TEXT EXTRACT →
[Start]
United States District Court, W.D. Virginia, Abingdon Division

August 15, 2019

UNITED STATES OF AMERICA
v.
REBECCA LYNN WILLIAMS, Defendant.

          Zachary T. Lee, Assistant United States Attorney, Abingdon, Virginia, for United States; Charles L. Bledsoe, Big Stone Gap, Virginia, for Defendant.

          OPINION

          James P. Jones United States District Judge.,

         The defendant has filed a motion seeking relief under 28 U.S.C. § 2255. She has raised multiple claims, including an ineffective assistance of counsel claim alleging that her counsel failed to note an appeal. The United States has filed a motion to dismiss, to which the movant has responded. I appointed counsel and held an evidentiary hearing limited to the appeal issue, which I took under advisement. After reviewing the record, I will grant the motion to dismiss.

         I.

         Williams was charged in Count One of the Indictment with conspiring to manufacture, distribute, and possess with the intent to distribute methamphetamine and oxycodone in violation of 21 U.S.C. § 841, and using a communication facility in committing a felony controlled substance offense in violation of 21 U.S.C. § 843(b). After a seven-day trial, a jury found her guilty of Count One. Williams was sentenced by this court on February 28, 2018, to a term of 108 months imprisonment.

         In her § 2255 motion, Williams contends that her trial counsel was ineffective because he failed to note an appeal and did not adequately advise her about her right to appeal. In addition, Williams argues that her counsel rendered constitutionally deficient performance when he failed to provide evidence or argue for overturning her conviction, failed to attack the credibility of a government witness, failed to suppress hearsay evidence, and failed to present witnesses on her behalf. Williams also contends that the government failed to produce impeachment evidence and violated several evidentiary rules during her trial.[1]

         II.
[End]
WORK TO DO →
A) Transcribe the court opinion from "James P. Jones" up to and including "motion to dismiss.".
B) In the court opinion, what term of imprisonment did Williams receive when she was sentenced on February 28, 2018?
Work only from the court opinion here.

DATA →
[Start]
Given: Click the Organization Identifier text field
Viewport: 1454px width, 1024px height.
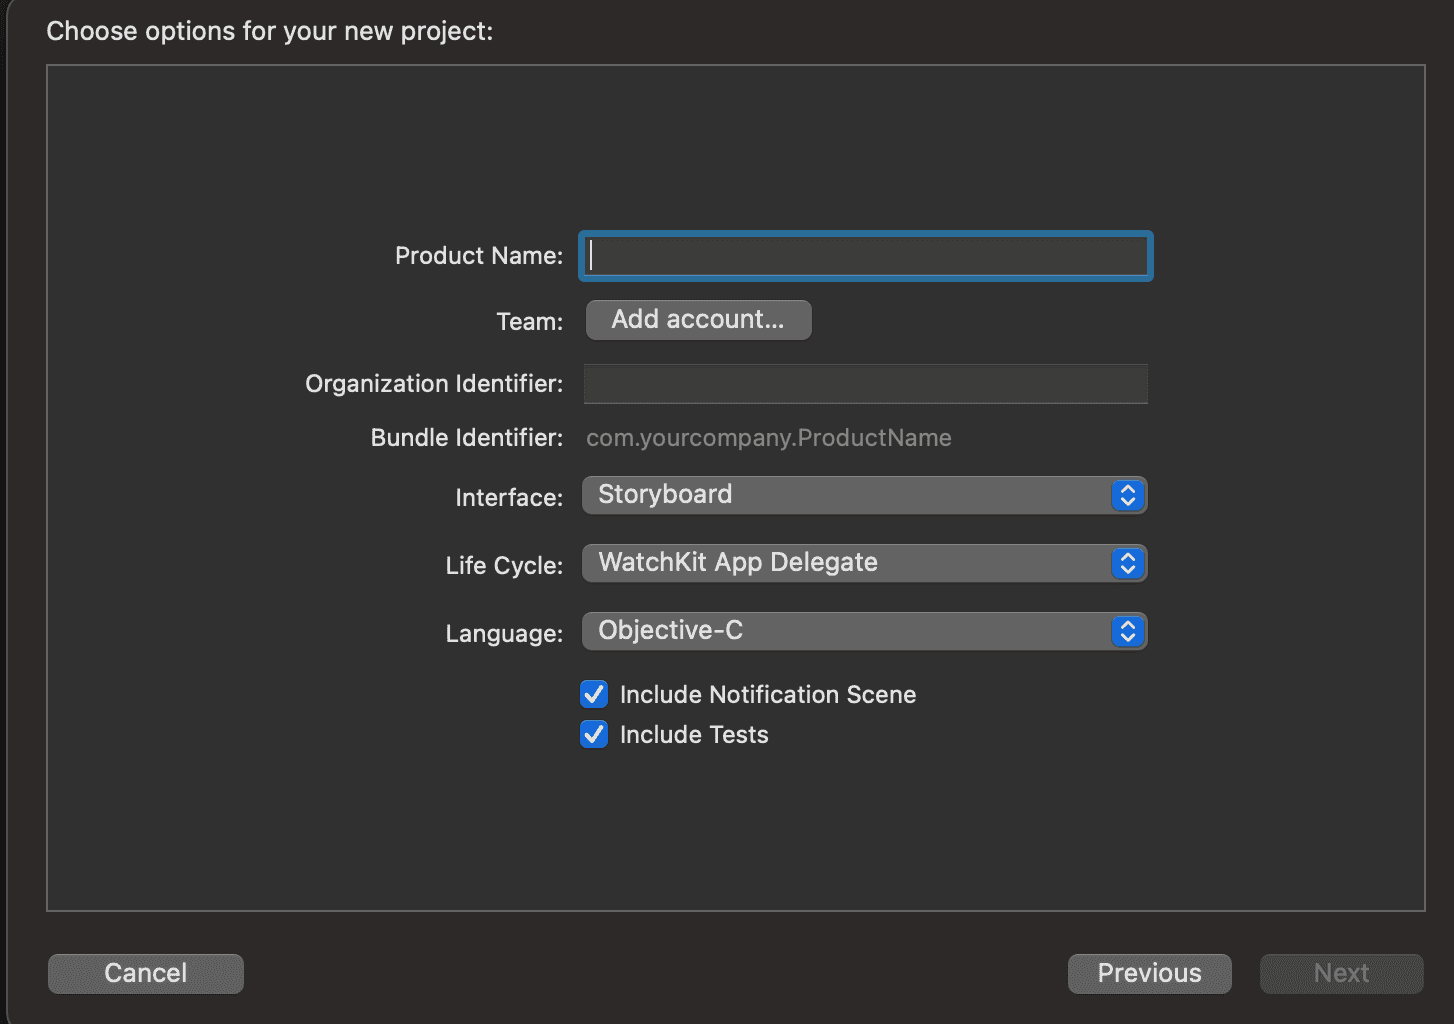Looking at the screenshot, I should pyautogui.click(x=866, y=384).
[End]
WORKED SOLUTIONS →
A)
James P. Jones United States District Judge.,

         The defendant has filed a motion seeking relief under 28 U.S.C. § 2255. She has raised multiple claims, including an ineffective assistance of counsel claim alleging that her counsel failed to note an appeal. The United States has filed a motion to dismiss, to which the movant has responded. I appointed counsel and held an evidentiary hearing limited to the appeal issue, which I took under advisement. After reviewing the record, I will grant the motion to dismiss.

B) 108 months